Bersani follows up the spectacular illustrations in Not a Butterfly Alphabet Book (2019) with another set of equally bright, bold, and this time literally eye-catching close-ups to go with Pallotta’s alphabetical assortment of ocular animal facts. Pallotta offers specific observations on the eyesight of creatures from giant squid to spider while also contrasting the general benefits of monocular and binocular vision, describing three types of tears, and casting glances at other vision-related facts, such as a fly’s compound eyes and a python’s thermal sensors. Both author and illustrator tuck in extras, including, for each letter, a thematically related figure of speech like “get some shut-eye” and “to see eye to eye” and a gallery of goofy eyeglasses, and they occasionally dart off topic (“N” is represented by “Night Crawler,” for instance: “They never need to visit an eye doctor!”). The statement that “having no eyesight is called blindness” may be glaringly simplistic, but that’s an isolated blink in a generally illuminating overview. A bulleted list of savvy advice for proper peeper care at the close is worth taking a gander at.

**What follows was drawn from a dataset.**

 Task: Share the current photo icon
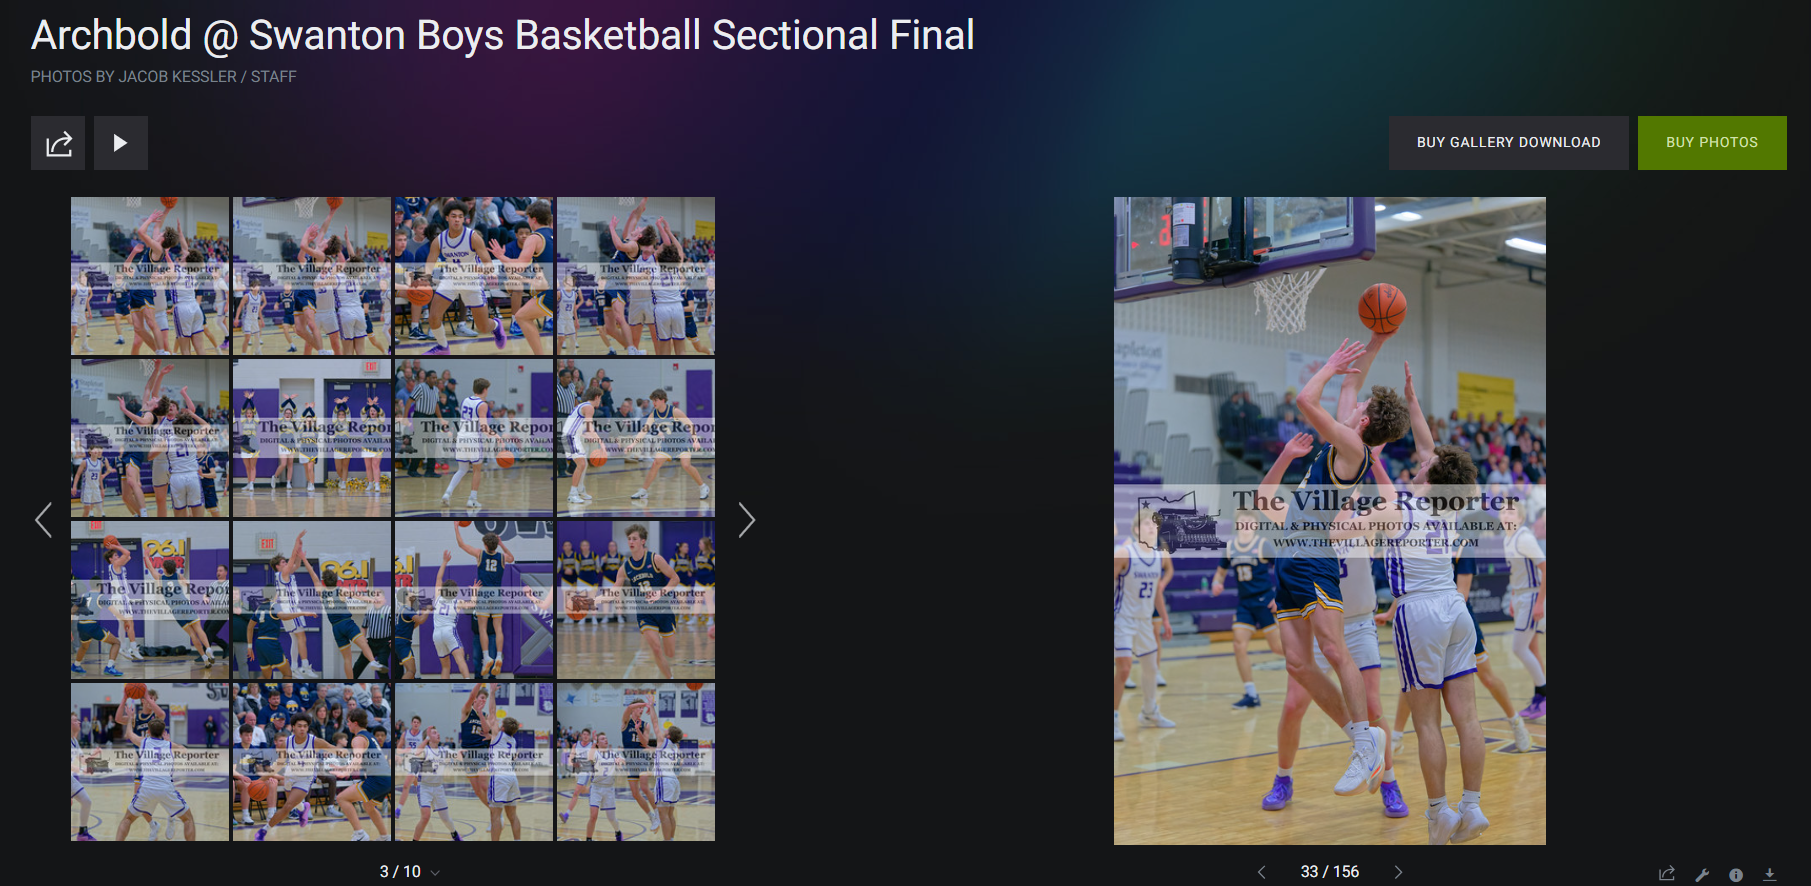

Occasionally loses focus but rich in eye-opening facts and eye-candy art.
Did you know that horses have oval-shaped pupils and lobsters can only see light and dark? Or that earthworms, widemouth blindcats, and yeti crabs have no eyes at all, and ostriches have the largest eyes of any land mammal? This book presents alphabetical eyeball facts as well as a breakdown of idioms, from “the eye of the beholder” to “in the blink of an eye.” This is the latest in a successful series of alphabet books and another nonfiction collaboration by Pallotta and Bersani. The choice to highlight lesser known, unique animals like an indri, quoll, tarsier, uakari, xenosaur, and zebu is fresh and inspiring, and Bersani’s almost photorealistic artwork uses stunning close-ups and intriguing angles. While perhaps not every child will be itching to learn about the difference between binocular and monocular vision or a camel’s nictitating membrane, the wild popularity of the Who Would Win? series will certainly drive an audience for this book. Find Steve Jenkins’ Eye to Eye and Shelley Rotner’s Whose Eye Am I? for an eye-catching display.